Querying

For this we’re going to be using the same examples as can be found here. That is we have a database for a university, with four tables:

  • Schools - a university may have several schools, for example the school of science, the school of arts, and the school of business. The school table has the following columns:

    • A code (primary key)
    • A name
    • A campus - north campus, south campus, etc.
  • Programs - each school may offer several programs, or degrees - a bachelor of commerse, a bachelor of arts, or a master of arts. The program title has the following columns:

    • A code (primary key)
    • A school code (foreign key)
    • A title (e.g. bachelor of commerce)
    • A degree type - bachelor’s, masters, phd, etc.
  • Departments - for example, the physics department might be a part of the school of science. Each department has:

    • A code (primary key)
    • A name
    • A school code (foreign key)
  • Courses - Departments offer courses, this is pretty self explanatory. each course has

    • A course code (primary key)
    • A department code (foreign key)
    • A number of credits
    • A description
    • A title

This is summarized in the following diagram:

_images/schema.png

The Query Object

Tables are set up in the “Examples” folder of the github repo located at https://github.com/xnmp/lambdaquery.
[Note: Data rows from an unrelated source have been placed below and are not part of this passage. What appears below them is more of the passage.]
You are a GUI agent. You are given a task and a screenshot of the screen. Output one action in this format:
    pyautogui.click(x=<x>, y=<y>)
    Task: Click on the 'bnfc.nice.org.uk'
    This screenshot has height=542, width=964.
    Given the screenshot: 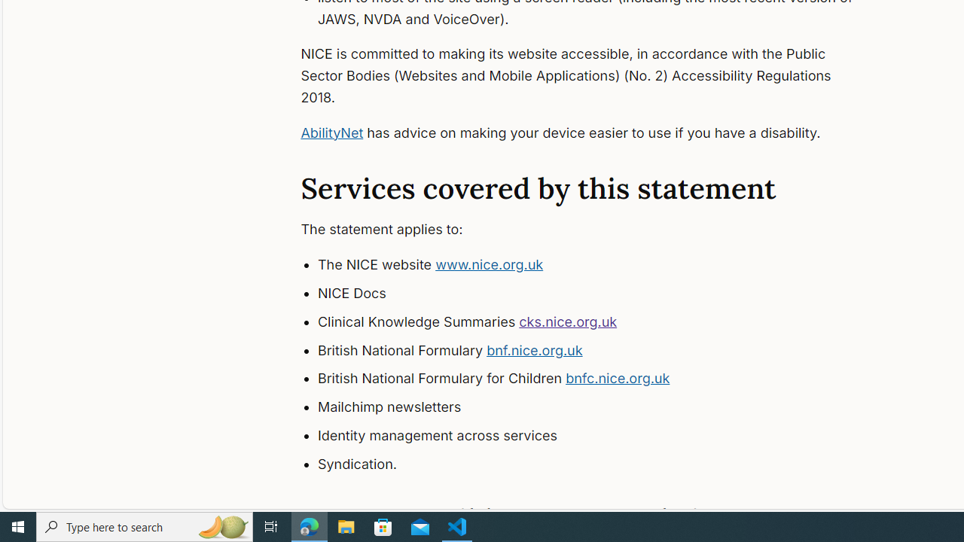 What is the action you would take?
    pyautogui.click(x=618, y=377)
The boilerplate code should be fairly self-explanatory and it’s worth glancing over it to see the syntax.

Use the Query.sql method to display the SQL of a query.

ex1 = School.query()
print(ex1.sql())

This will give the result:

SELECT DISTINCT
  sc_kda8.school_code AS code,
  sc_kda8.name AS name,
  sc_kda8.campus AS campus
FROM school AS sc_kda8

Filtering

Use the .filter method to filter:

School.query().filter(lambda x: x.campus == 'south')

Since this construction is so common, this can be abbreviated down to:

School.query(lambda x: x.campus == 'south')

The resulting SQL looks like:

SELECT DISTINCT
  sc_pob4.school_code AS code,
  sc_pob4.name AS name,
  sc_pob4.campus AS campus
FROM school AS sc_pob4
WHERE (sc_pob4.campus = 'south')

Selecting

To demonstrate selecting, we use the fmap method of the query object. Again, we can think of a query like a list, and the fmap method is like mapping a function over that list. Selection looks like:

School.query().fmap(lambda x: x.name % x.campus)

Here we can think of the query as a list of dictionaries where the entries of the dictionary can be accessed by using an attribute name. The % operator herre can be thought of the operator that combinbes two dictionaries.

Note that because this is so common, a simpler way to do this is via the getitem method as follows:

School.query()['name','campus']

This will give the result:

SELECT DISTINCT
  sc_pob4.name AS name,
  sc_pob4.campus AS campus
FROM school AS sc_pob4

Now there’s always several ways to do things in LambdaQuery, and its strength lies in using a generator function to “unroll” a query. We can do this via the yield keyword, so that when we write sc0 = yield School.query() this can be thought of as for sc0 in School.query():. Then sc0 is a single school, and we can apply functions that work on single schools to sc0, such as, say, the number of departments it has.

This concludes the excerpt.